# Sm bus controller



## frustratedIam (Apr 19, 2005)

I did a clean install of xp home and have a sm bus controller that needs a driver. The processor is a amd athlon xp. I have no clue how to find the chipset. I looked on AMD website and I need to know the chipset in order to get drivers ..
Help Me , Please. This is driving me crazy!:upset: 

This is not my pc and the guy who bought it has no installtion disks for any hardware. I found all on net except sm bus controller

Thanks in advance!!


----------



## Theguitarguy (Mar 1, 2006)

You'd need to find out the motherboard make and model, then go to the motherboard manufacturers website and hopefully they have the motherboard chipset drivers available. I did this awhile ago after i had to do a system recovery and it fixed my SM bus controller conflict.

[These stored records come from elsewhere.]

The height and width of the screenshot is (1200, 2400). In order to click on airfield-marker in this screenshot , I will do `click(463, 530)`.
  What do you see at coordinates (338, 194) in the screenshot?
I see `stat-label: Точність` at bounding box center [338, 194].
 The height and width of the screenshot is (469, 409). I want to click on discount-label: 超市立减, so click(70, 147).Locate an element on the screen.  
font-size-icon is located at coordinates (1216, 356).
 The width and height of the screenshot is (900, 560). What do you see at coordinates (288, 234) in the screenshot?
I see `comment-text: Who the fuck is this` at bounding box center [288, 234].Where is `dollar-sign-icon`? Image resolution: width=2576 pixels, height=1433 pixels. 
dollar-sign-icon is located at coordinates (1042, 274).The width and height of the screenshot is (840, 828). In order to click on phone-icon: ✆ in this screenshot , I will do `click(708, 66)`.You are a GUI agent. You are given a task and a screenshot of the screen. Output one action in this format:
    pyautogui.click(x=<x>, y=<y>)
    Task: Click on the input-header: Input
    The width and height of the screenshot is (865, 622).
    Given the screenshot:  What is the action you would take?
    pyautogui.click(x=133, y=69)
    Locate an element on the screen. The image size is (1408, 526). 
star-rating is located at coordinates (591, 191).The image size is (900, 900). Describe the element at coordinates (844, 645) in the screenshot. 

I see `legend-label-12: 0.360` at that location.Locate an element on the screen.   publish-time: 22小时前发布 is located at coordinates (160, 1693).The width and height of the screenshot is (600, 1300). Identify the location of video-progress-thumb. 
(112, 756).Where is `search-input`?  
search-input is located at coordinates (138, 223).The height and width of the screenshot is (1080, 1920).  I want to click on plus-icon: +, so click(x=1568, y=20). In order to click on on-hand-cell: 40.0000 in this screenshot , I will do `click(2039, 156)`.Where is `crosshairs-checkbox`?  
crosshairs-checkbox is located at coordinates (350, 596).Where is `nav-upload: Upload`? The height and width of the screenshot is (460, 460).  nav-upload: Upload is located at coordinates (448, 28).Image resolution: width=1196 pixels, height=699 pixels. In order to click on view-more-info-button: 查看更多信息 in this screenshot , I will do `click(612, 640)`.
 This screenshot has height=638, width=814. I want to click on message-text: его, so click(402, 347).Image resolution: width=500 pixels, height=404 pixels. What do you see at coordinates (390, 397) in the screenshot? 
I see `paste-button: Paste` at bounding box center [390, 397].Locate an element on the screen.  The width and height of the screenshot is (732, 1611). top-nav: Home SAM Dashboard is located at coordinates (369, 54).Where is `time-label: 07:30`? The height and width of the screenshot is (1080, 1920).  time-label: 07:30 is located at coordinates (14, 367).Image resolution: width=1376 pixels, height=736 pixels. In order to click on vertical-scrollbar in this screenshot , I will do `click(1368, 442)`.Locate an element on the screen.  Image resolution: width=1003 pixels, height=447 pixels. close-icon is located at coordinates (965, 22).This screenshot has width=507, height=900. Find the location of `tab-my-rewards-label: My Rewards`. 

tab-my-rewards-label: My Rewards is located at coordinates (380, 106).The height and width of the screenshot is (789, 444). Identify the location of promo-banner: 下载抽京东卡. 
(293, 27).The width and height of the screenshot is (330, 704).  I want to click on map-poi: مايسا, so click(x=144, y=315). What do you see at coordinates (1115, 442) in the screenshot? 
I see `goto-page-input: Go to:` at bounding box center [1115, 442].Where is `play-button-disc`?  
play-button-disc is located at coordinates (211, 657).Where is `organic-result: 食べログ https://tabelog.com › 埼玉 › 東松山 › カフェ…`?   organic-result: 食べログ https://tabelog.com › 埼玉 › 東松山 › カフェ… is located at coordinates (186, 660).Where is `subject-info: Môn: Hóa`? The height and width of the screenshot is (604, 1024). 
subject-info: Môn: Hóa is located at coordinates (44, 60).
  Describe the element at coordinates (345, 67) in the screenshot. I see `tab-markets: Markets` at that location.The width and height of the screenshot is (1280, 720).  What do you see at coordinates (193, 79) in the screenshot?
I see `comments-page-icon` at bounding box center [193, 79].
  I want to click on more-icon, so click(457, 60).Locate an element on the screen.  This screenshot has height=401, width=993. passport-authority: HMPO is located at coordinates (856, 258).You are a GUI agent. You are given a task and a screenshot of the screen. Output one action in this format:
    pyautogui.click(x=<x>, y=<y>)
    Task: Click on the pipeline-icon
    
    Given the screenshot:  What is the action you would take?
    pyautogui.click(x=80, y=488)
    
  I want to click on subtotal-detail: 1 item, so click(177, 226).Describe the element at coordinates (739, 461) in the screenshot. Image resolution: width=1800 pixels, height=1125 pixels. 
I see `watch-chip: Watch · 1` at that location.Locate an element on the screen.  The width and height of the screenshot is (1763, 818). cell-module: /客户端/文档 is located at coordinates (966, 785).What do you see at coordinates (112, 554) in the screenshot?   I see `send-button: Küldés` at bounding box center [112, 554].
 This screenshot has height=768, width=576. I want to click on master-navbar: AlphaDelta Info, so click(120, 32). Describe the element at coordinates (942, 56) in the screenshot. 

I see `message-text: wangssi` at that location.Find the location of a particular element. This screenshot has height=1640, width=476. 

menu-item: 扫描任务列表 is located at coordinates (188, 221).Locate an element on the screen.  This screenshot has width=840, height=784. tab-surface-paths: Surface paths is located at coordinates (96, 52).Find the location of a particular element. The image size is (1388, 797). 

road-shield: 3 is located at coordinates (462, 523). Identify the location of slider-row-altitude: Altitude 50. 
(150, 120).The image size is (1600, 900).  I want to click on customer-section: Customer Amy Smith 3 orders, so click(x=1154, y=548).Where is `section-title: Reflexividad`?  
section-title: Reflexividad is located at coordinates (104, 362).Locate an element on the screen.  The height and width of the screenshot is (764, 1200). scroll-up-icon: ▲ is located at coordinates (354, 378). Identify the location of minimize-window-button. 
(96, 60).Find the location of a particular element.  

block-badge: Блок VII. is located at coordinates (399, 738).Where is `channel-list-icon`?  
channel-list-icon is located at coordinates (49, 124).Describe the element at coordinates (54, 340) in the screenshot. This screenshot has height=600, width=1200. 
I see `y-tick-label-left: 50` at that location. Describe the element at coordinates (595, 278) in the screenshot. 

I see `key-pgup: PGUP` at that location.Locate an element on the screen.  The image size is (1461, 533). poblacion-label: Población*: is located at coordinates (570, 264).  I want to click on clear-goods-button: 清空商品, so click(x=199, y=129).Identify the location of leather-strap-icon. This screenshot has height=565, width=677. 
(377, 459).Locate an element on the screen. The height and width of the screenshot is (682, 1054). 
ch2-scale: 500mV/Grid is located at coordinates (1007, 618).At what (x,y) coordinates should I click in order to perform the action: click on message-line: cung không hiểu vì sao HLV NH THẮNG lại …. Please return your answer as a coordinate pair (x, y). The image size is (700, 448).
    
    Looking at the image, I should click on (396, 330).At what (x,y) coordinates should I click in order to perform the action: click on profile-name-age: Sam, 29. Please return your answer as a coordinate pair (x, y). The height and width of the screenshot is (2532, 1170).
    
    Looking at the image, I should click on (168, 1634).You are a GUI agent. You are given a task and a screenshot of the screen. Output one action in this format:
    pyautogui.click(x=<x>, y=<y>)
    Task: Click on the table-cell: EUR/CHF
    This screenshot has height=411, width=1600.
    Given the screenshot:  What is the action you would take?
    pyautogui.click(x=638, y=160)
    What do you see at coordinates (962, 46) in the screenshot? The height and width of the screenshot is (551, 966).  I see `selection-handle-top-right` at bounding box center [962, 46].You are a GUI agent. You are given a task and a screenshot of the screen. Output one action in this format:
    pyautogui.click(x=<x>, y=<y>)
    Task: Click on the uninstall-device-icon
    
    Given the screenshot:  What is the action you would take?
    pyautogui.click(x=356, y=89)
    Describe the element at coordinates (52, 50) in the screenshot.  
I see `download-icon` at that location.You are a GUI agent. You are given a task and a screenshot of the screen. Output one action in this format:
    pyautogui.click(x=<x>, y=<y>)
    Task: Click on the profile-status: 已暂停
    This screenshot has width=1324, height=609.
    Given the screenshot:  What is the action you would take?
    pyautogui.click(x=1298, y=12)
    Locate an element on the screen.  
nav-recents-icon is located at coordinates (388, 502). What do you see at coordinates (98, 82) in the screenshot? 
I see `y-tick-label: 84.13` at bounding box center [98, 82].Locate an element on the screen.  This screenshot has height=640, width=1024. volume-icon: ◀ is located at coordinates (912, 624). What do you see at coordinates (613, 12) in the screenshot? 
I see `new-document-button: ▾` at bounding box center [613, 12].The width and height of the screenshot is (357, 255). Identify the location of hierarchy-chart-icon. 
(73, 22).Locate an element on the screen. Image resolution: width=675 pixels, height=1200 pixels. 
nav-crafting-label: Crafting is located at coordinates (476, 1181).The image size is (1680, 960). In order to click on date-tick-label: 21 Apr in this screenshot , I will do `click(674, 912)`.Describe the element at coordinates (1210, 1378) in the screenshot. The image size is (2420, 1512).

if you don't know how to find out the motherboard info use a program like Belarc to get your system info


----------



## frustratedIam (Apr 19, 2005)

:wave: :heartlove Thank you TheGuitarGuy
You are definately my new best friend. I wish I would have asked for help 2 days ago! I can finally get to sleep! Thankyou!!!!!
Sincerely Sue


----------



## kazan1051 (Mar 29, 2007)

Try going to Support.ati.com and download the Southbridge driver.


----------